Perhaps more importantly, who are the members of the obscure band, Penrod? No one you or I have heard of, I'm afraid. Penrod was composed of:

Tim Dawe-(acoustic) guitar, vocals
Arnie Goodman-keyboards
Chris Kebeck-(electric) guitar
Claude Mathis-drums
Don Parrish-bass

But even more importantly, why, in my estimation, is Penrod a "great lost album"? How do I establish its greatness without appealing to the notion of what Frith calls "authenticity" in one of its many guises?

"Anything but the boring," Roland Barthes wrote, and I heartily agree. That's the peculiar strength of Tim Dawe's Penrod: anything but boring. Richly varied musically, it has a broad palette, featuring consistently good songwriting and excellent musicianship. As Richie Unterberger points out, it's rather obvious that an album issued on a label named Straight "would never be a 'straight' or conventional rock record." Thank goodness. He calls the album's assembly of songs "an enigmatic mixture" of tunes and styles, and that is true--that is its peculiar strength. Does the album reveal the influence of psychedelia? Yes, occasionally. Country-western? Yes. (A great single release, which could have been sent to country radio stations, would have been comprised of "No Exit (Cafe & Gallery)" b/w "Nothing At All.") Folk? Yes. Blues? Yes--the stand-out track being, by everyone's estimation (everyone who's actually heard the record, that is) "Junkie John," a dark, funereal meditation on drug addiction containing the marvelous lyric, "when he walked into a room, you got the feeling that somebody just left."

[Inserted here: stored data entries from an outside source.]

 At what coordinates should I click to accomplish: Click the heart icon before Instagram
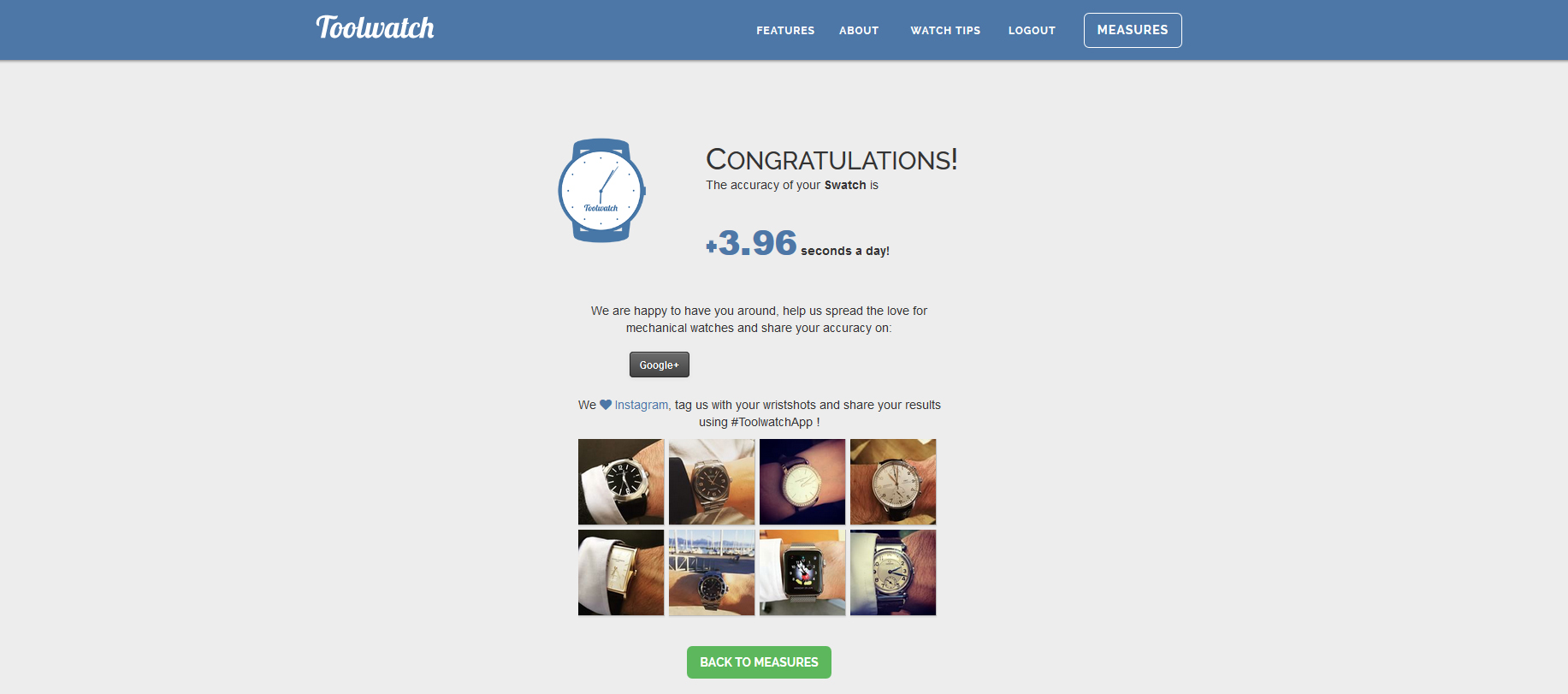click(x=606, y=405)
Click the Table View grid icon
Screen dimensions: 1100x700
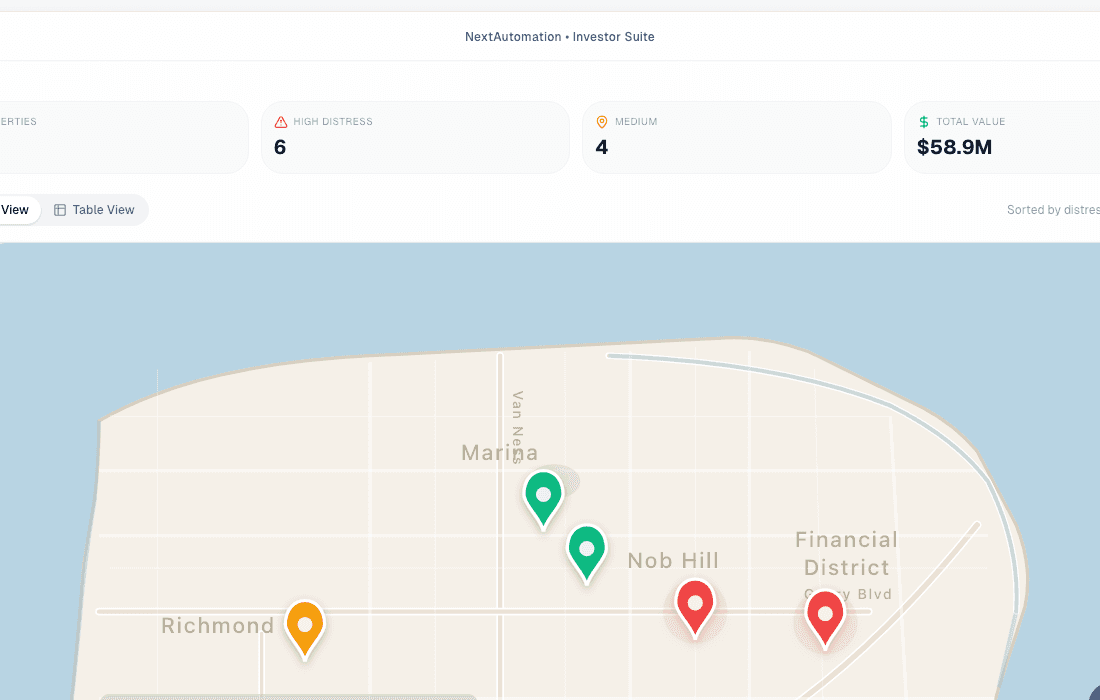60,210
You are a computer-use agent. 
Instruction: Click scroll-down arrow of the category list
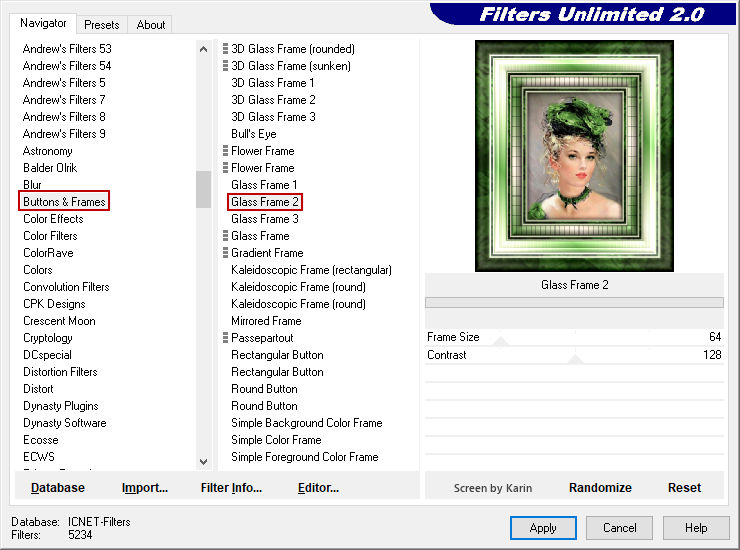click(x=204, y=461)
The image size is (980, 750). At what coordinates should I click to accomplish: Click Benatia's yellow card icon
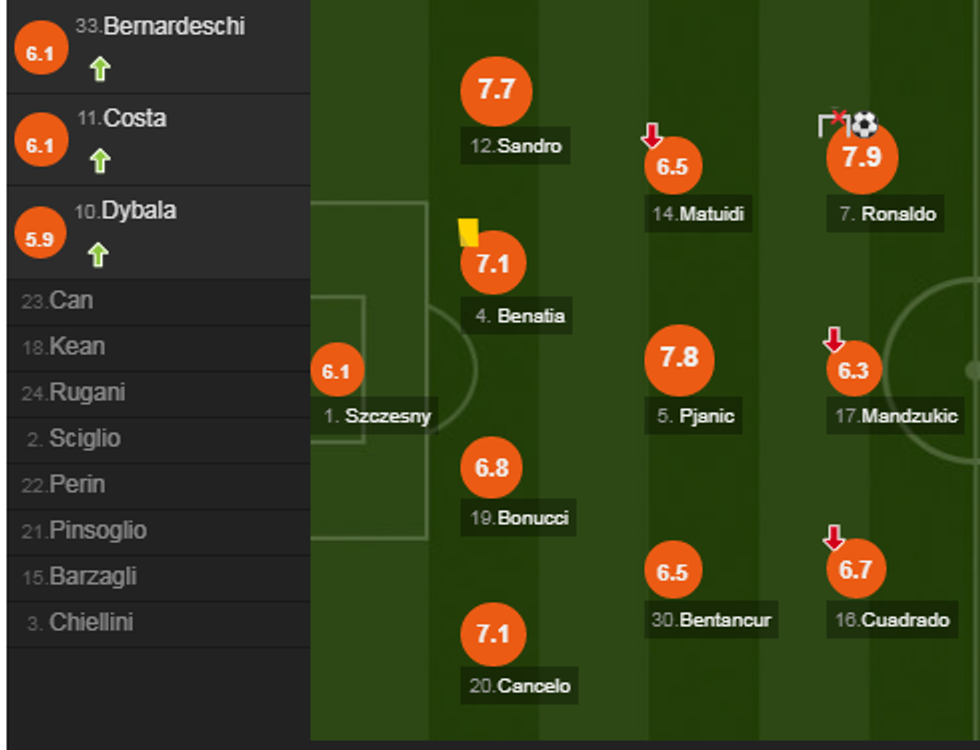tap(467, 232)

I don't wish to speculate on why the album sank like a heavy stone all those years ago, other than to point out that the proper functioning of a record label's publicity office heavily depends upon the myth Frith mentions above, the Romantic myth of the creative artist. The album's fundamental ambiguity regarding the identity of its artist--Penrod, or Tim Dawe's Penrod, or Penrod's eponymous first album (featuring Tim Dawe), violates the basic myth upon which publicity rests, and in turn operates. Roughly forty years on, perhaps its time for Tim Dawe's Penrod to find the audience it so richly deserves.